Collected data:
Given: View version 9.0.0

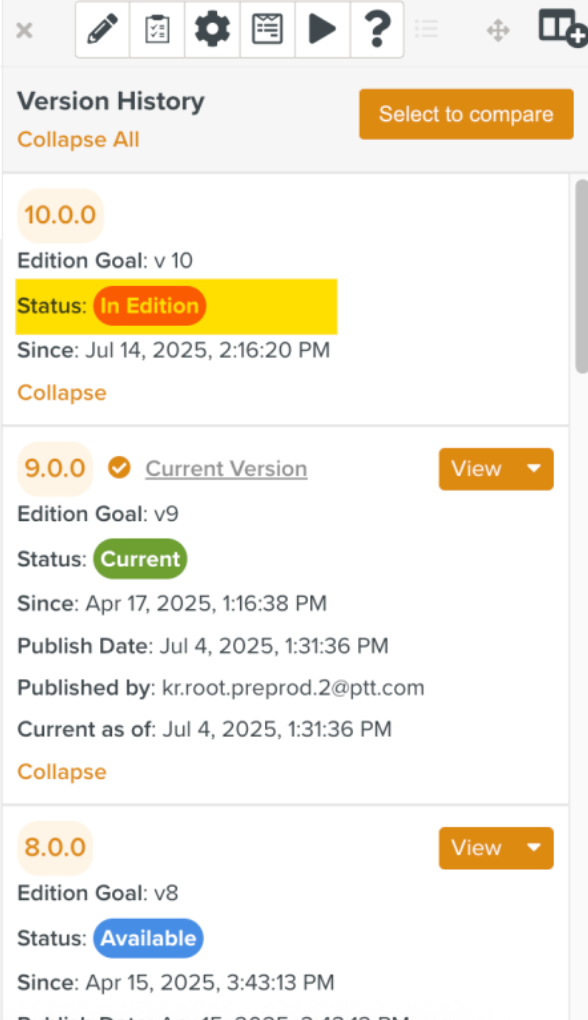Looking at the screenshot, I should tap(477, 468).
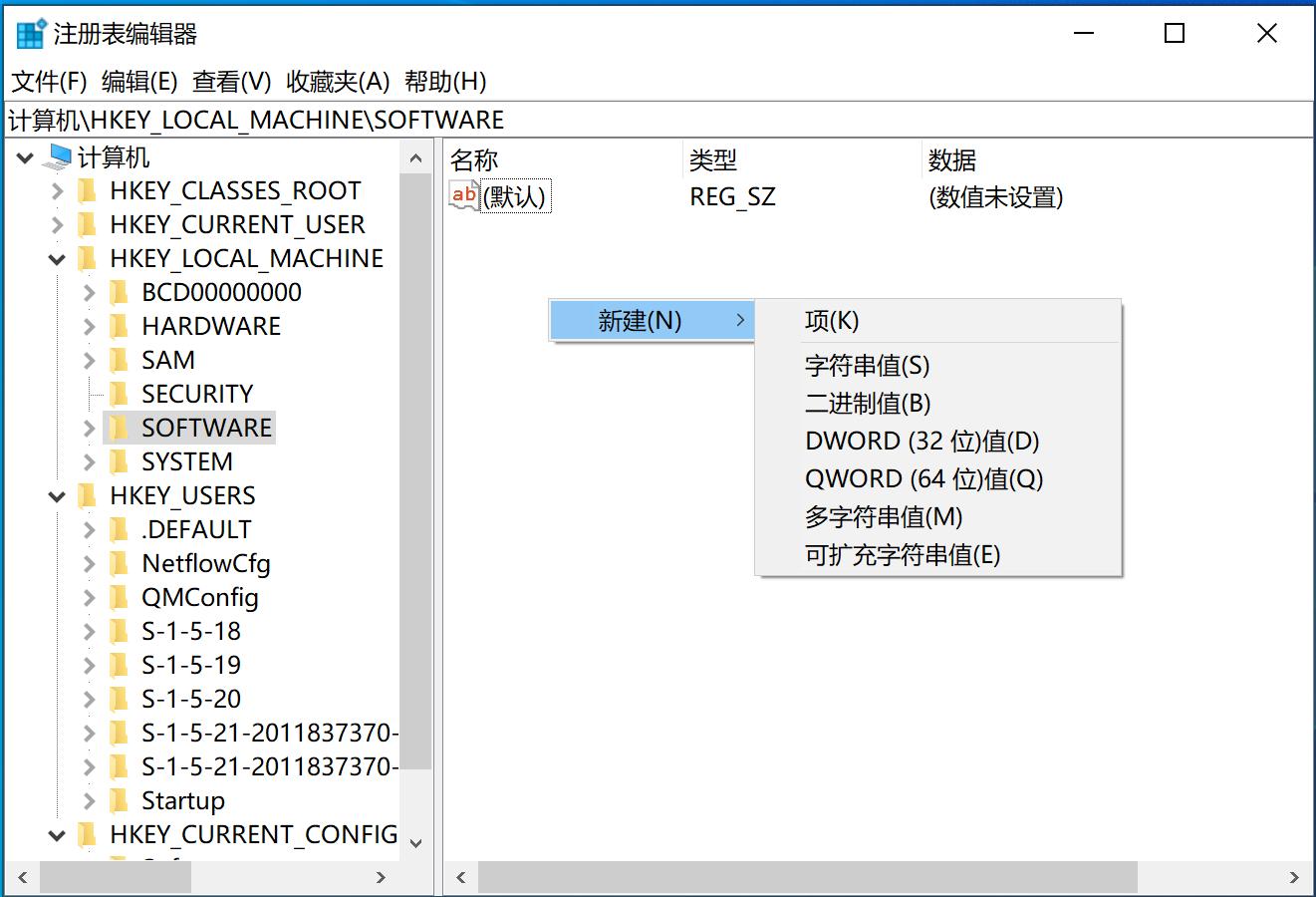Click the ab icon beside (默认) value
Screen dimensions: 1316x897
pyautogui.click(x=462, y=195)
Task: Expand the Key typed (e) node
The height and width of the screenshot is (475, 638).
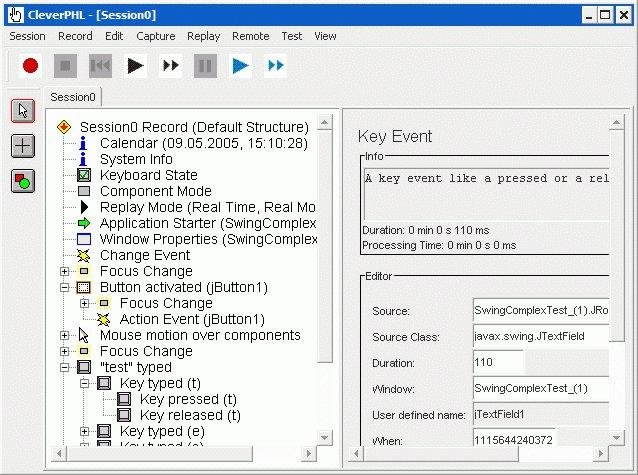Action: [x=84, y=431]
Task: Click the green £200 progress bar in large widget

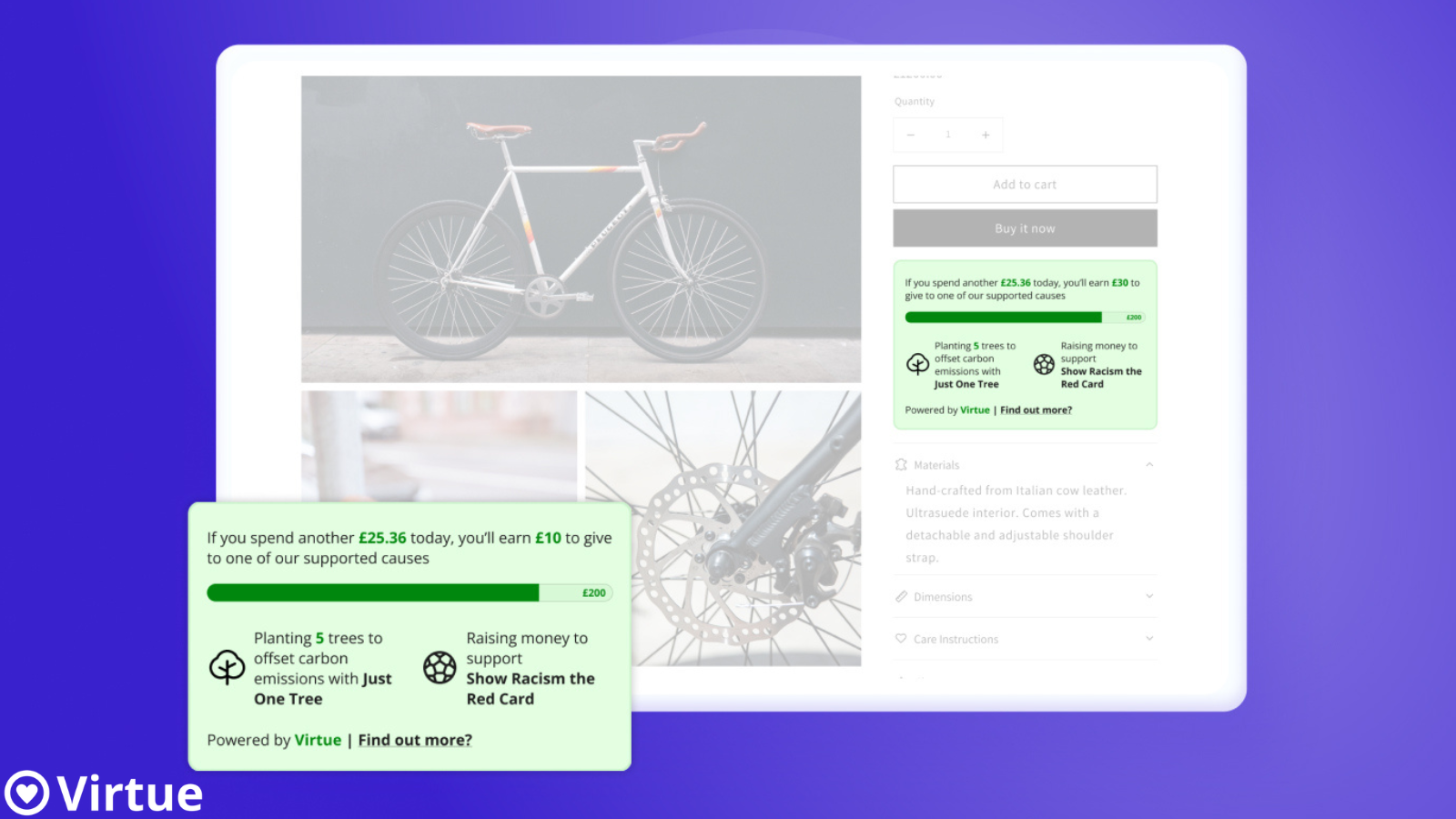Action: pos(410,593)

==

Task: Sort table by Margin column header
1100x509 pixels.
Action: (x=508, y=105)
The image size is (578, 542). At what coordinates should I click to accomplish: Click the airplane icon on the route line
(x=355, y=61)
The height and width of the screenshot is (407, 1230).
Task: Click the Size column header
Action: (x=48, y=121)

...

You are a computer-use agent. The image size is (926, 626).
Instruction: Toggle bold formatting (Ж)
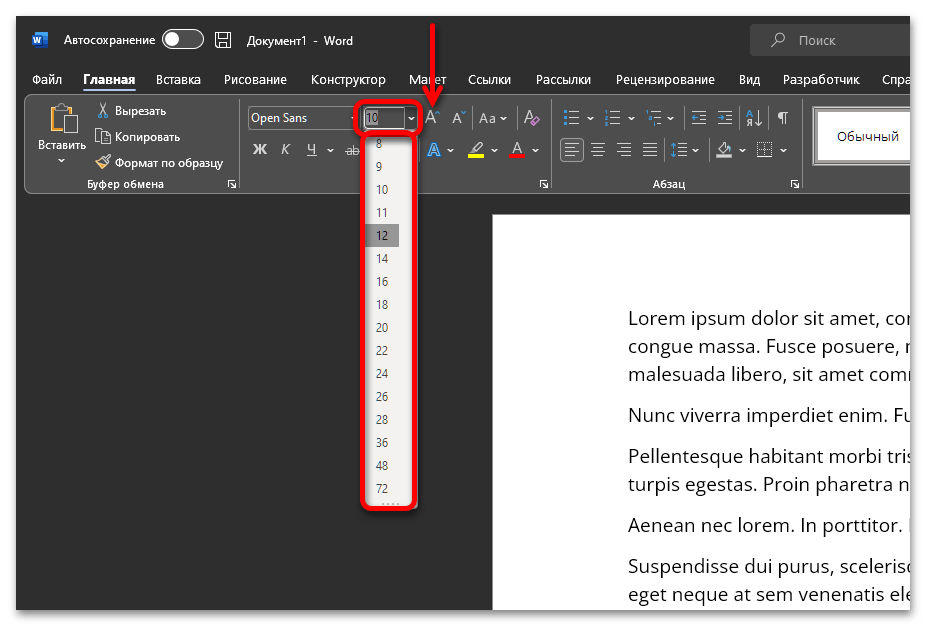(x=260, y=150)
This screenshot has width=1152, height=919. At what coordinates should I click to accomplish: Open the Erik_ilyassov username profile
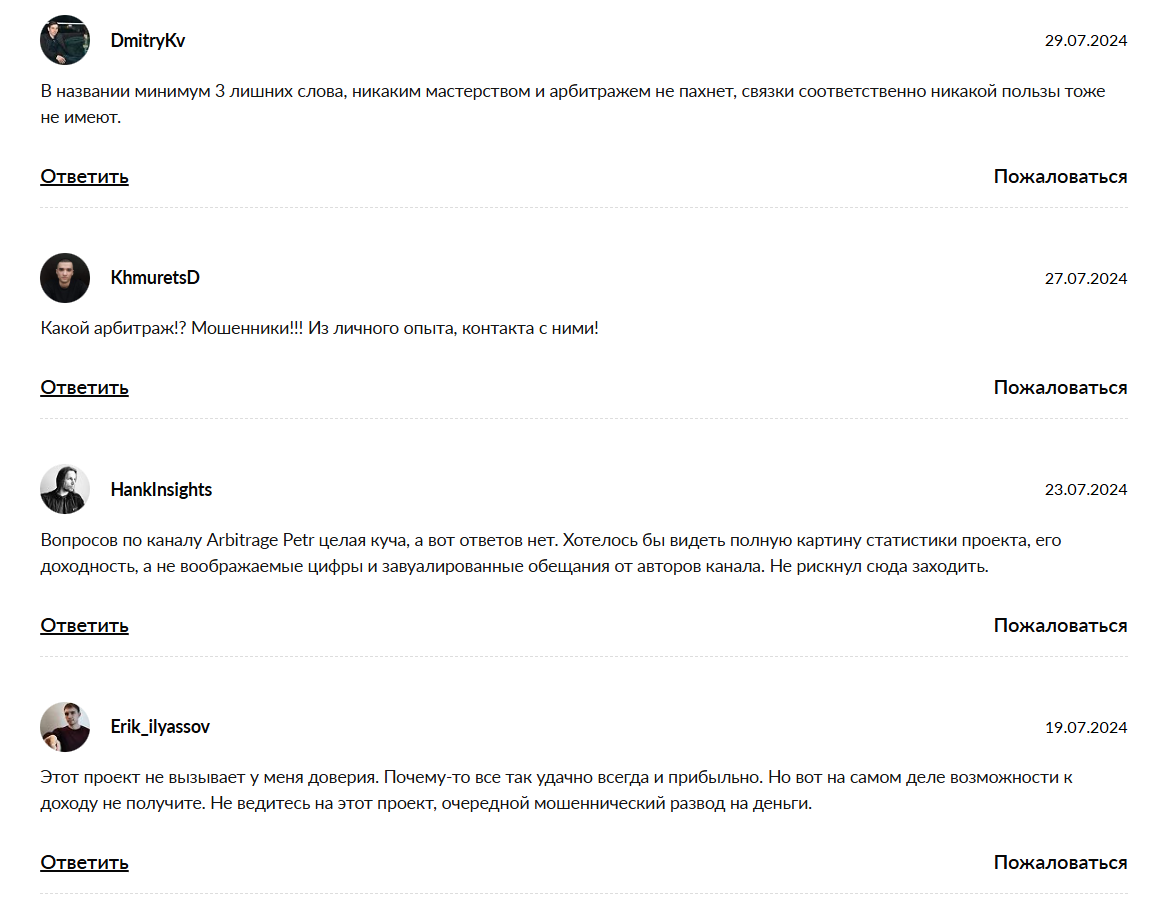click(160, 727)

REQUIREMENT:
Within the entries above, give again exactly the lines starting at the one that contains "Given: View version 9.0.0" and ending at the one that contains "Task: Expand the Key typed (e) node", leaving out the pictures.

WRITTEN REPLY:
Given: View version 9.0.0

Looking at the screenshot, I should tap(477, 468).
Click the ab icon beside (默认) value
Screen dimensions: 1316x897
pyautogui.click(x=462, y=195)
Task: Expand the Key typed (e) node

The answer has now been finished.